The claim is essentially the pigeonhole principle, which isn't intellectually embarrassing in the slightest. You clearly believe the pigeonhole principle is either wrong or can be sidestepped here, but your inability to articulate how is doing a poor job of convincing me that you know how, or even that such a method exists.
(Of course it can be sidestepped with methods like 6to4, but we need a method that "counts", and so far you haven't been able to describe one despite being given ample opportunity to do so.)
If you're only going to compare the local part of the address, then it's 9 digits for v4 vs 2 digits for v6. Comparing the local part of the v4 address pair with the full v6 address isn't a fair comparison.
So not really any different then.
Here's the v4 address of my desktop, compared to the v6 address:
203.0.113.42+192.168.1.2, vs
2001:db8:42:1::2
And here are some of the other IPs of machines on the network:
2001:db8:42:1::3
2001:db8:42:1::4
2001:db8:42:1::5
2001:db8:42:1::6
Notice how they all have the same prefix, with just a 1 digit difference at the end?
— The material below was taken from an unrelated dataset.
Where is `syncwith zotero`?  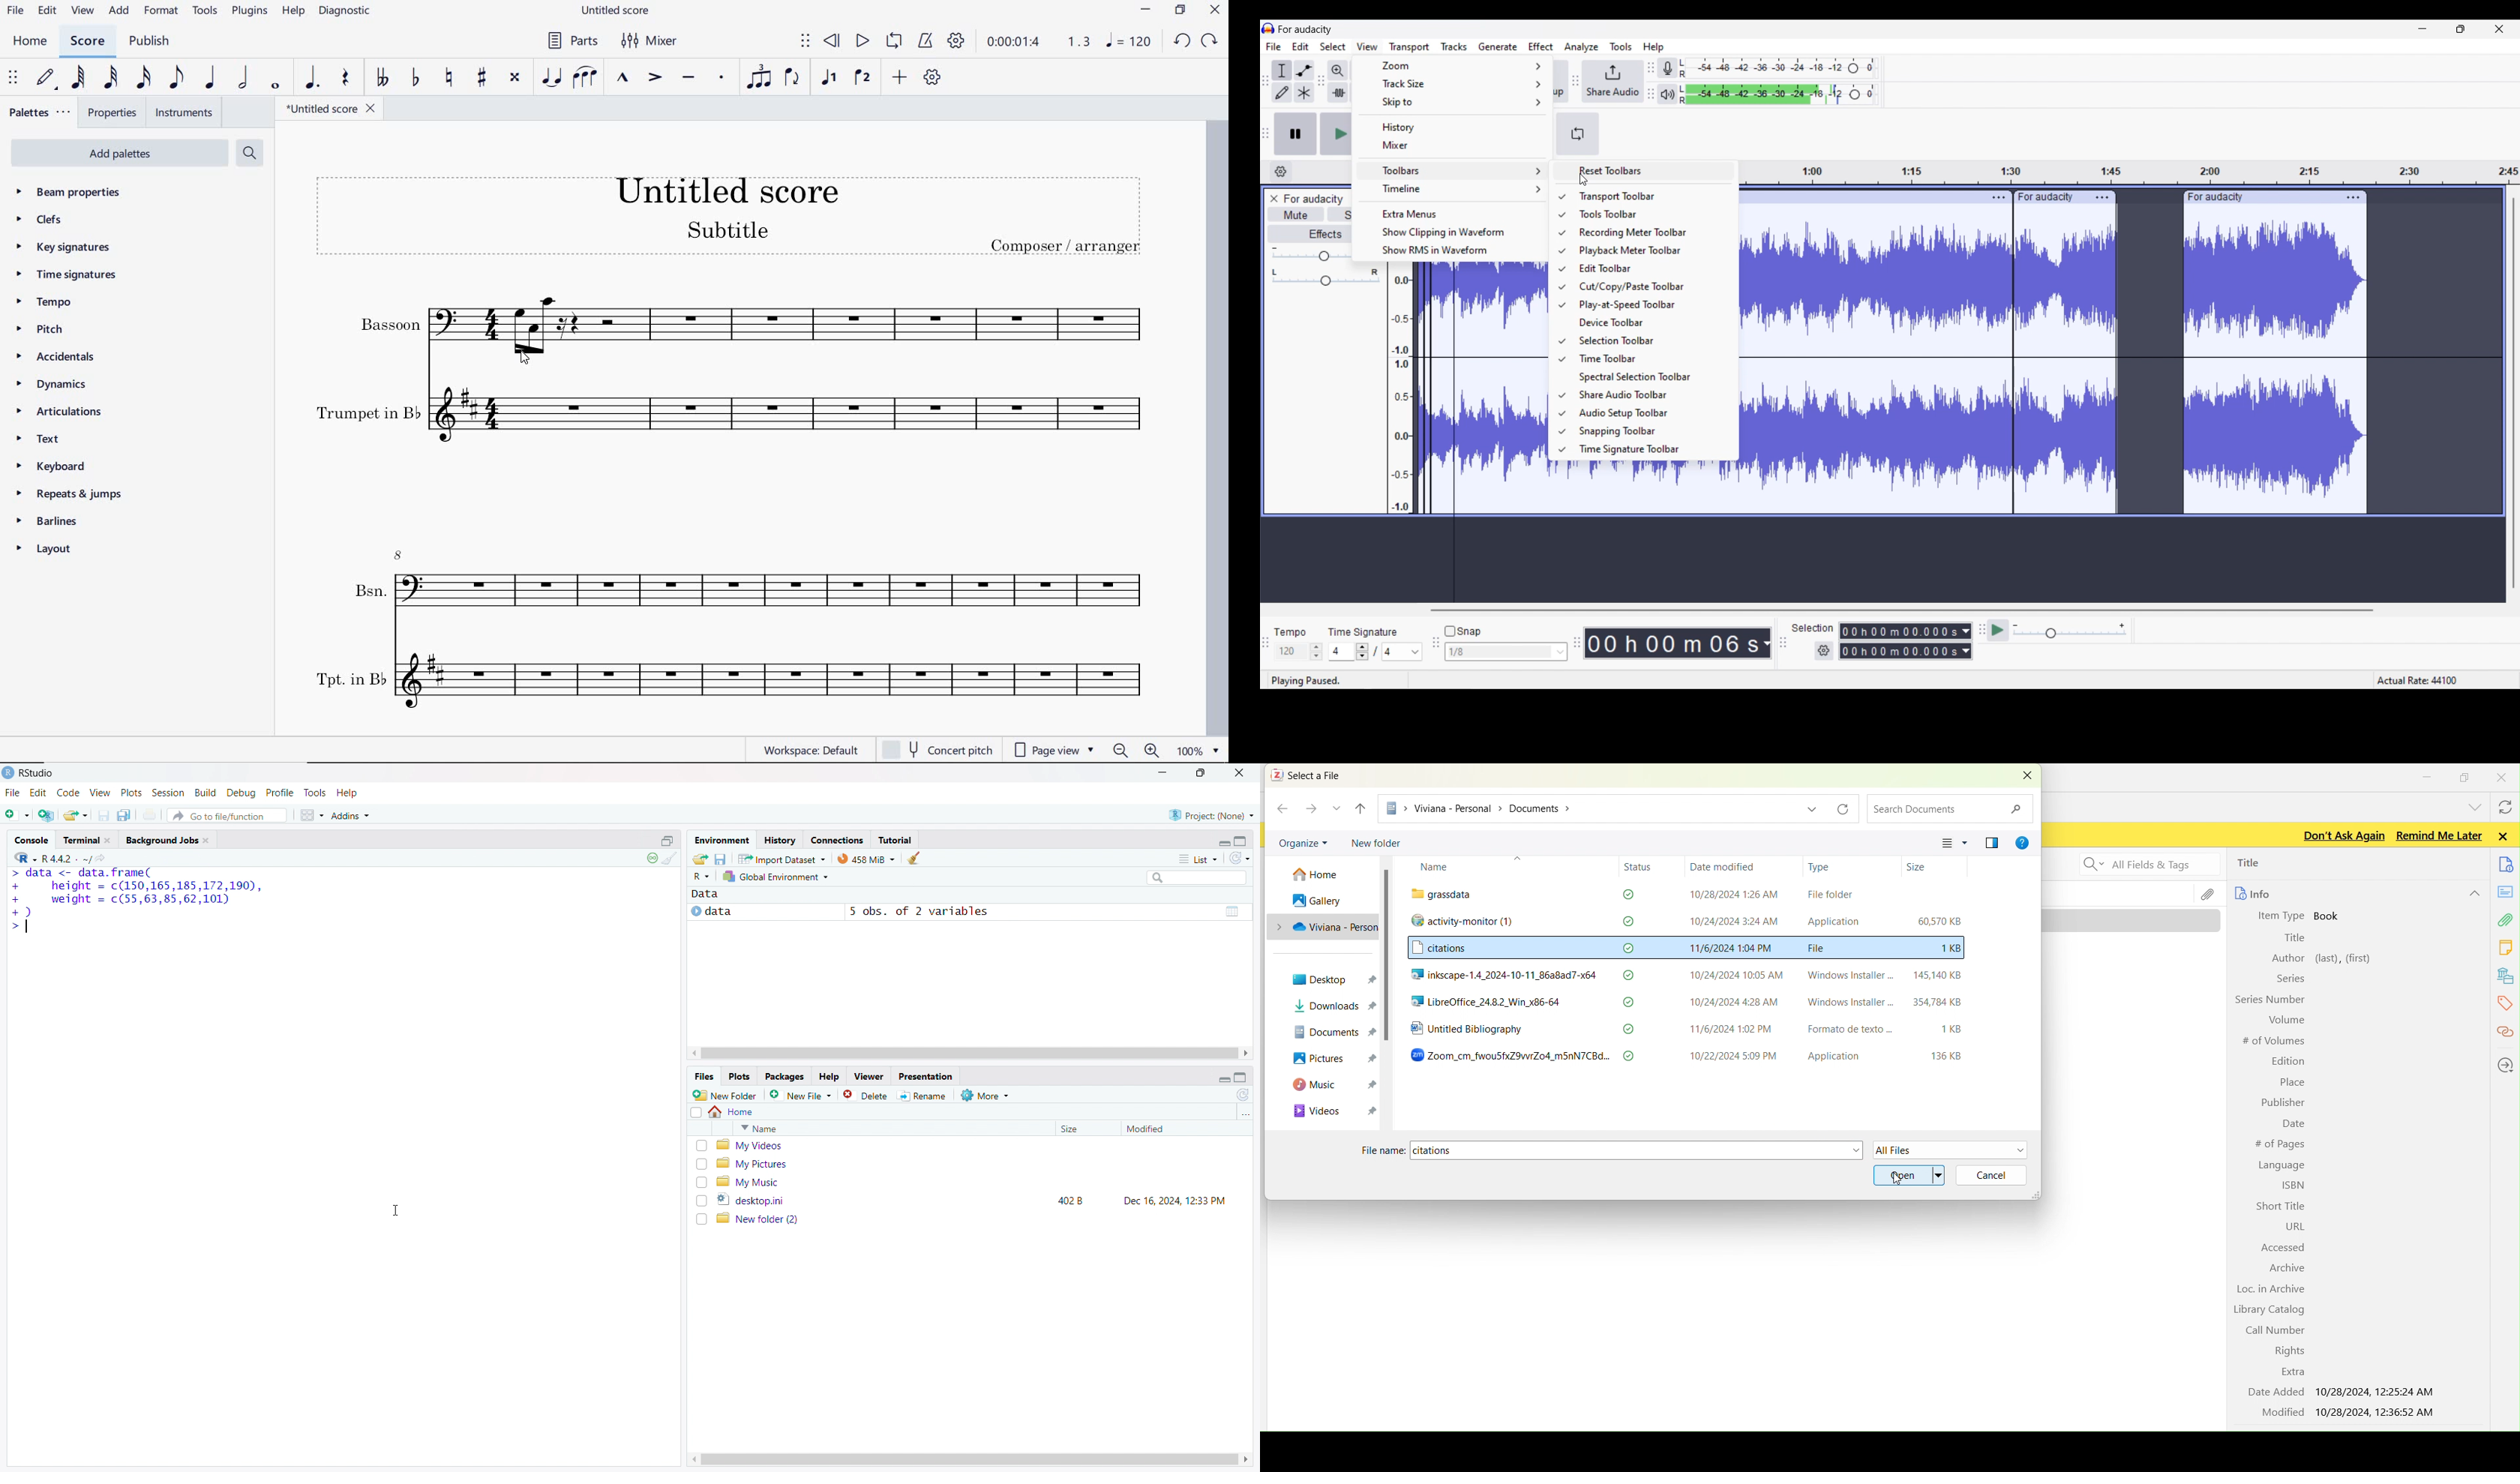
syncwith zotero is located at coordinates (2508, 806).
And while I'm here, notice how the v4 addressing is actually longer? If you can handle v4 then you can handle v6.
Alright, let's go with that for now. The next question is: what could they possibly have done about it?
v4 isn't forwards compatible, and doesn't support anything more than 32 bits of addresses. This is ultimately a flaw in v4, and there's nothing that v6 could have done to avoid it. What should the designers of v6 have done to avoid this problem? What changes could have been made to make it backwards compatible?
> They really really should have engineered some sort of backward-compatibility into it
It's really easy to say this, but if you sit down and think about it you'll realize that it's not possible to do. v4 isn't forwards compatible, so v6's hands are tied, and there's nothing that anybody could've done about that or could do about it in the future because it's not due to any flaw in v6 but rather due to a flaw in v4. Criticizing v6's designers for not doing something that's impossible seems incredibly unfair to me.
If you think you have a way of doing it, then great -- share it. I keep asking people to do this, and for some reason they never actually do.
(Also, if you think v6 adoption is still relatively low then you haven't been paying any attention to the stats. Google's published statistics are a little bit under 25% worldwide, and Facebook are seeing days where their US traffic is primarily v6. Those numbers should be higher, but they're not exactly low.)
I just went over a bunch of ways in which it isn't incompatible. Do those not count?
Perhaps you could explain how it could've been made any more compatible than it already is? I don't mind how many syllables you use, so long as you describe something that would actually work.